テーピングで手首を固定させた状態でスマートフォンを操作してみて初めてわかったことがある。
「スマホの操作にも手首は意外と使っている。」
そう思うほどテーピングをした状態でのスマホの操作は不自由だった。これならテーピングをし続ければ改善されるだろう、と期待していたが数日後に事件が発生。実は寝るときもテーピングをしたままだったのだが、
ある朝起きたらガングリオンがなくなっていたのだ。
ガングリオンがない、ん?いや違う。寝ているあいだに手首の中でつぶれたのだ。よく見るとガングリオンがあった部位の周辺が少し腫れたようになっている。
病院に行くべきか少しだけ考えたが、ガングリオンはつぶれることがある、ということは知っていたので、痛みもないし様子を見ることにしました。幸いその日の夜には腫れが小さくなり、数日できれいさっぱり痕跡もわからないほどになくなりました。からだの中でどこかに散っていったのだろうが、どこか不思議で怖い話でもある。でも、とにかく手術以外でガングリオンが綺麗になくなったのはこの30年で初めてだったので、嬉しかったのは覚えている。
その後と現在、そして…
その後、しばらくしてつぶれた部位から少し横にずれた場所に新たなガングリオンの芽を発見しました。つぶれた影響で、手首の中では同じ部位に蓄積しにくい状態になっているのかもしれません。これからは新たな部位のこのガングリオンと付き合っていくのか、と思っていましたが、実はこのガングリオンは今現在は確認できません。私のスマホゲームのブームが一段落し、スマホの仕様時間が大幅に減ったせいです。
今現在、ガングリオンは左手首に少しあるだけで、手首を曲げたときに少しふくらみがわかる程度です。
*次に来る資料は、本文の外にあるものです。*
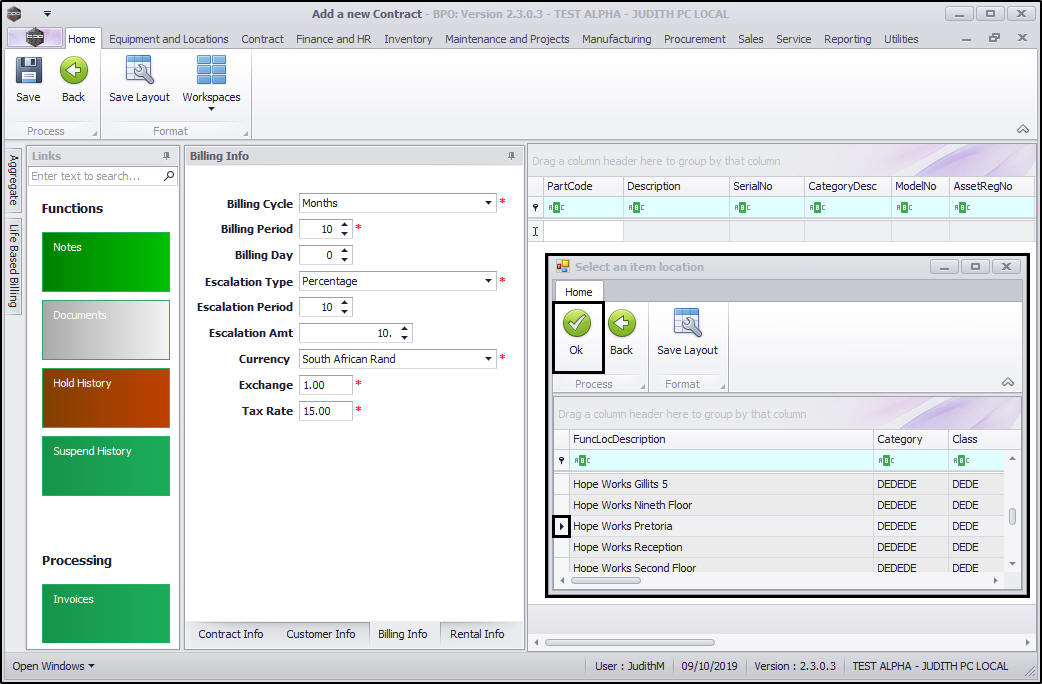Click the green Back arrow in main ribbon
Image resolution: width=1042 pixels, height=684 pixels.
click(73, 72)
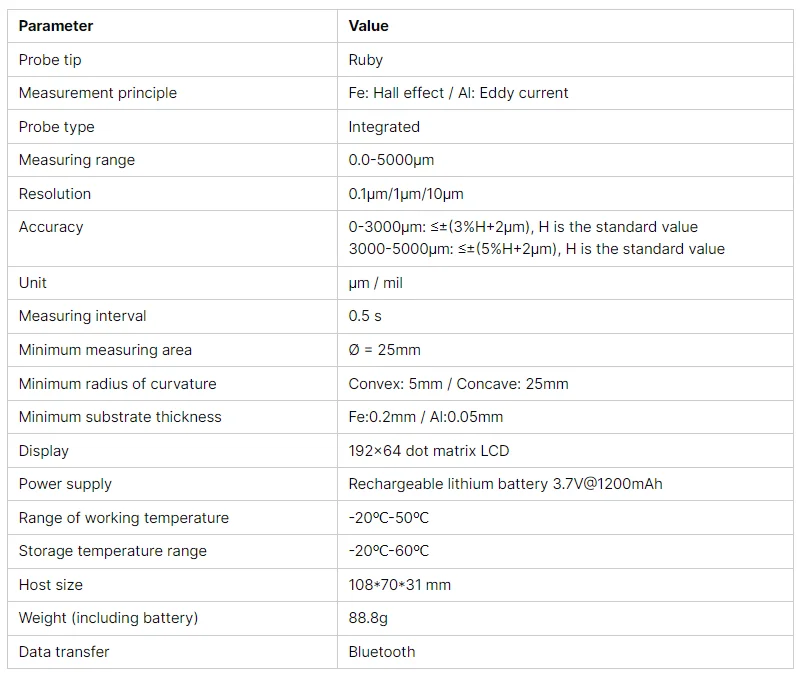Click the Parameter column header
805x678 pixels.
[56, 26]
私の利き手は右手なので、左手首のガングリオンは大きさの変化も右手ほどはありません。
最後に…
ガングリオンの初回発症時以来ずっとできないことがいくつかあります。加重をかけるような負荷、腕立て伏せのような動作は痛みが伴うため、今でも避けるようにしています。(腕立て伏せは無理ですが、拳立て伏せはできます。)手術後数カ月で普通に使えるようになっても気が付くと再発しており、負荷をかけると痛い状態がずっと続いています。転倒して思わず手をついたとき、壁や床に手のひらで体重をかけたときなどはかなりの痛みが今でもあります。これはもしかするとしっかりとしたリハビリや筋力トレーニングを行えば解決するのかもしれませんが、それは同時にガングリオンの再発か悪化を呼ぶ可能性があるため、私の場合は実行できていません。
これはまあ、妥協するべきことだと思っています。
今後「スマホの出現」のような手首への新しい負荷がまたいつ発生するかわかりませんが、私にとってガングリオンは、ずっと意識して付き合っていかなきゃいけないモノなのでそうするのみです。